There is yet another reason, however, which partially justifies the previous three. The analgesic results of zone pressure are not sufficiently uniform to “bank” on. In other words, a dentist, led by previous successes, might be tempted confidently to assure a patient of the painlessness, under zone analgesia, of a certain operation. But when he commenced to work he might almost lift the top of his victim’s head off. To obviate this do not limit the pressure to three minutes only, and do not attempt to operate or extract until a puncturing test with a sharp instrument shall prove the part to be desensitized.
Also, I would here emphasize that there is no use in attempting, with zone analgesia, to relieve pain if it is desired to remove a nerve. We do not pretend to explain why it is possible, for instance, to work thirty-five minutes, (as demonstrated before the Mass. Dental Society by Dr. B. A. Sears, of Hartford) and cut the jaw bone all to pieces in order to remove an impacted wisdom tooth, while we are unable to thrust a nerve broach into a root canal. But the fact remains, and some time, when pathologists and other experts have studied these problems, we may know why. But for the present, we must be content to be guided by dearly-bought experiences.

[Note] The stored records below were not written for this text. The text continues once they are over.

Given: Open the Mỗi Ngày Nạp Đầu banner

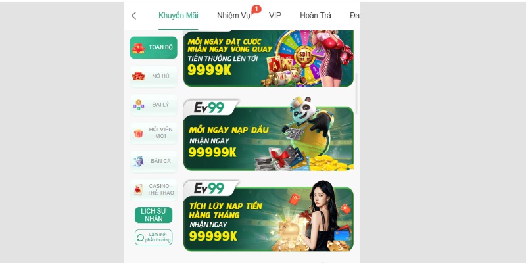Looking at the screenshot, I should pyautogui.click(x=268, y=135).
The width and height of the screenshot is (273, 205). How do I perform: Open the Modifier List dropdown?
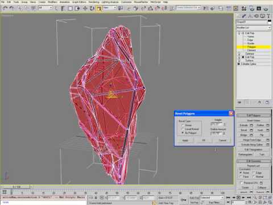(254, 28)
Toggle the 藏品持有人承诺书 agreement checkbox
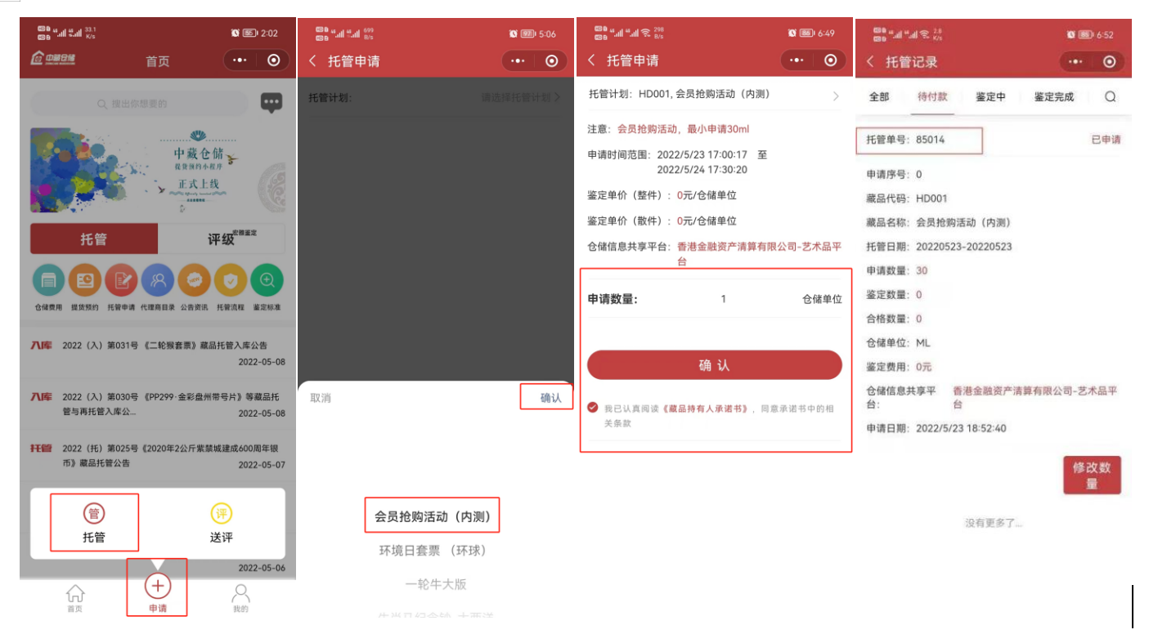This screenshot has height=643, width=1149. tap(593, 408)
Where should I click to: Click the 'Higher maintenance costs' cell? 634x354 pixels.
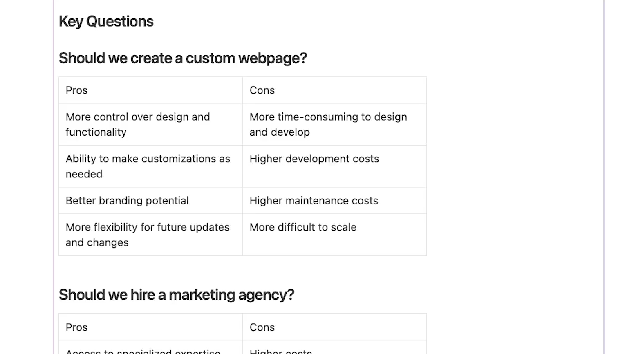pos(334,201)
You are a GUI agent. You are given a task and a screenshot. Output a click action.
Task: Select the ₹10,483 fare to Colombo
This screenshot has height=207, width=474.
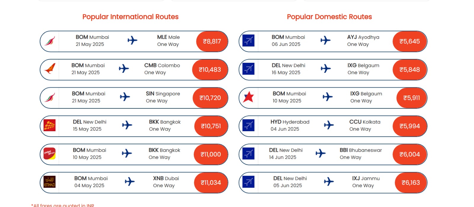(210, 70)
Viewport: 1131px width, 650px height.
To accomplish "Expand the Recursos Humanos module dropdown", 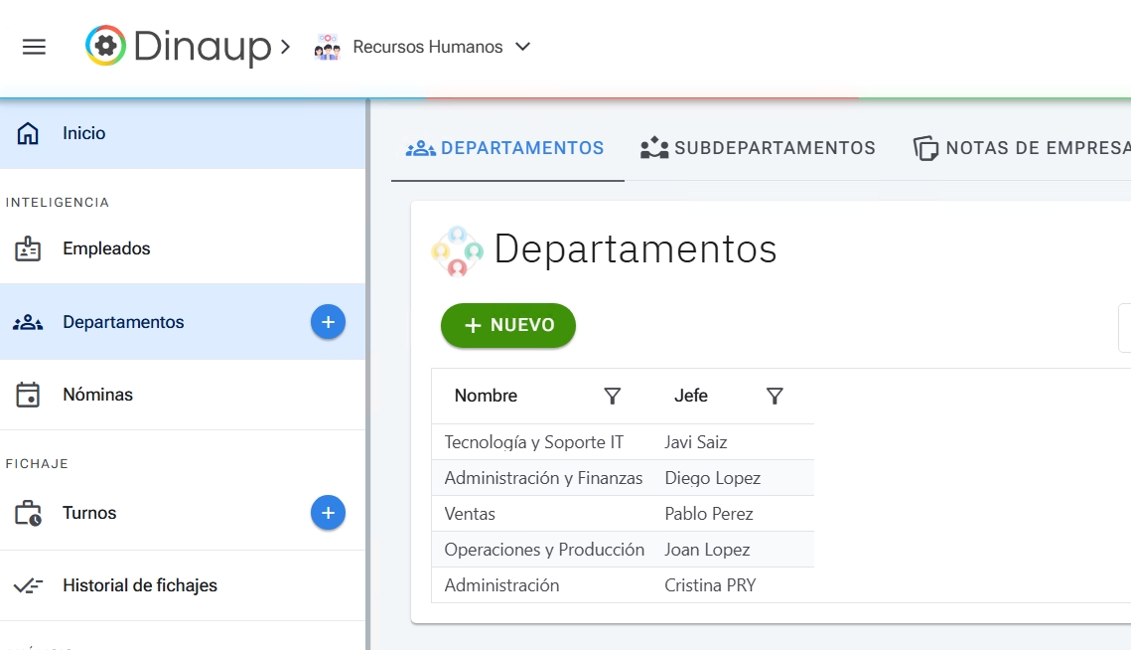I will click(523, 47).
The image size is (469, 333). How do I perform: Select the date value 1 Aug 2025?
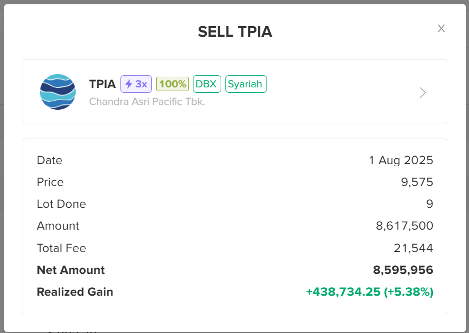[401, 160]
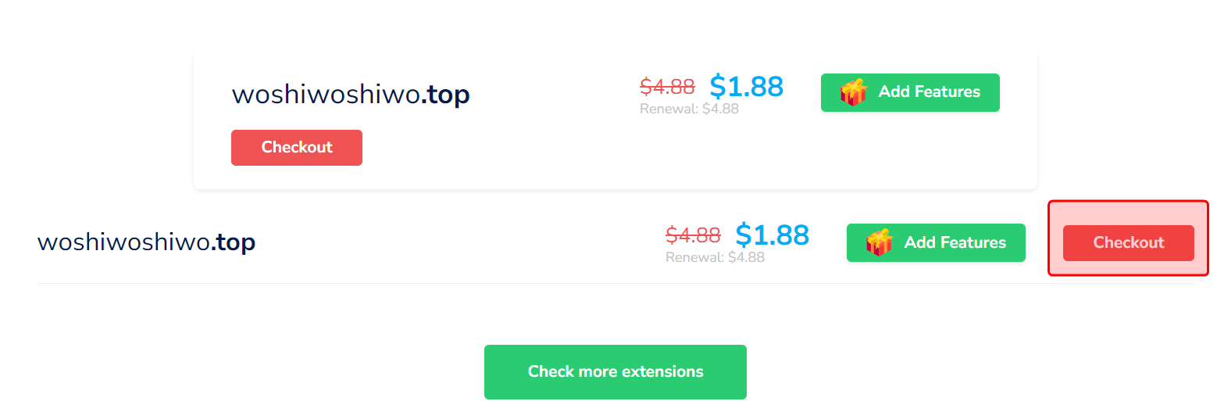Hit the red-outlined Checkout button in the list row
Screen dimensions: 1217x412
1128,243
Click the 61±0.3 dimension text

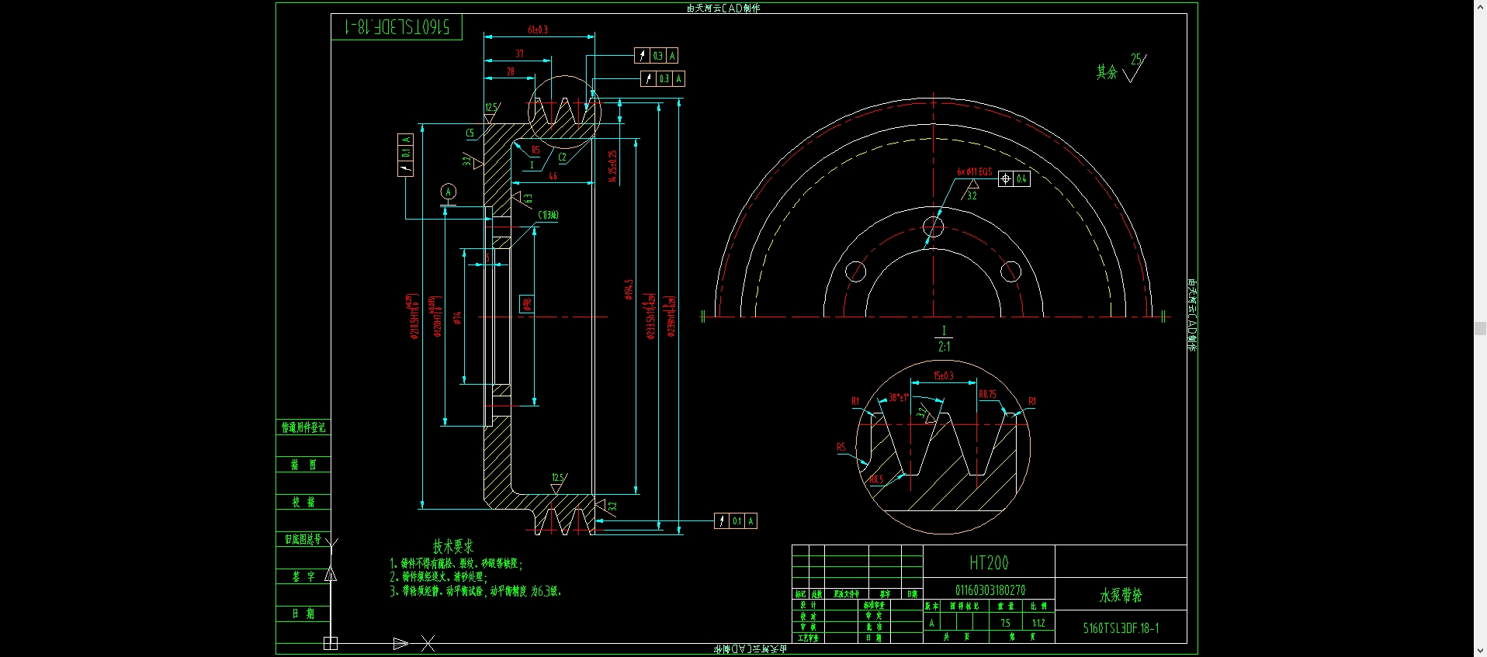point(538,29)
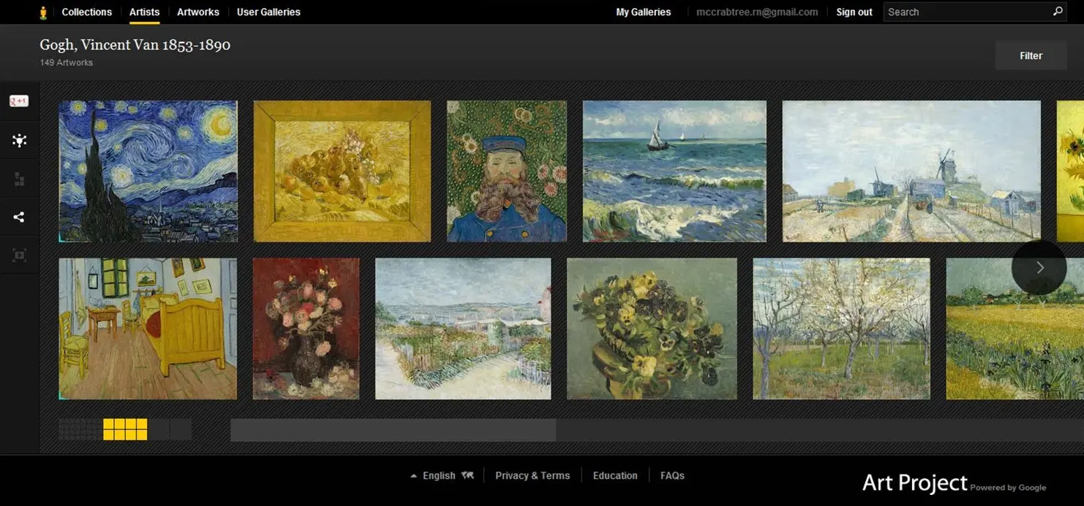Open the English language selector
The image size is (1084, 506).
[x=439, y=475]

There is no known way of telling in advance, just what degree of analgesia success is assured. Dr. M. W. Maloney, of Providence, R. I., and Dr. Wm. J. Hogan, of Hartford, Conn., claim successful results with about 80% of their cases. Dr. Everett M. Cook, of Toledo, Ohio, writes that he is easily successful in 75% of his cases. Dr. Thomas J. Ryan, of New York, is quite uniformly successful in desensitizing the gums for pyorrhoea treatment. While other dentists range on down to as low as 50% of successes, or even to zero.
There are probably very definite reasons for this, although it may be difficult to convince the average dentist that such exist. First, it requires a fine technic to find the various dental nerves, and, by commencing gently, and gradually increasing pressures, to anesthetize them without hurting the patient more than the operation might have hurt him. In which case he has the pain of the operation plus the pain of attempting to analgesize his unresponsive nerve points.
Next, when pressures are made over the fingers, especially where no clamps or rubber bands are used, there is a tendency to skimp on the time devoted to the finger squeezing. The dentist or his assistant will give the job a “lick and a promise”—and let it go at that. They don’t use sufficient time or sufficient force really to accomplish anything.
And third, they won’t take the time properly to learn the zones and the teeth relations, and apply in a serious way the knowledge so acquired.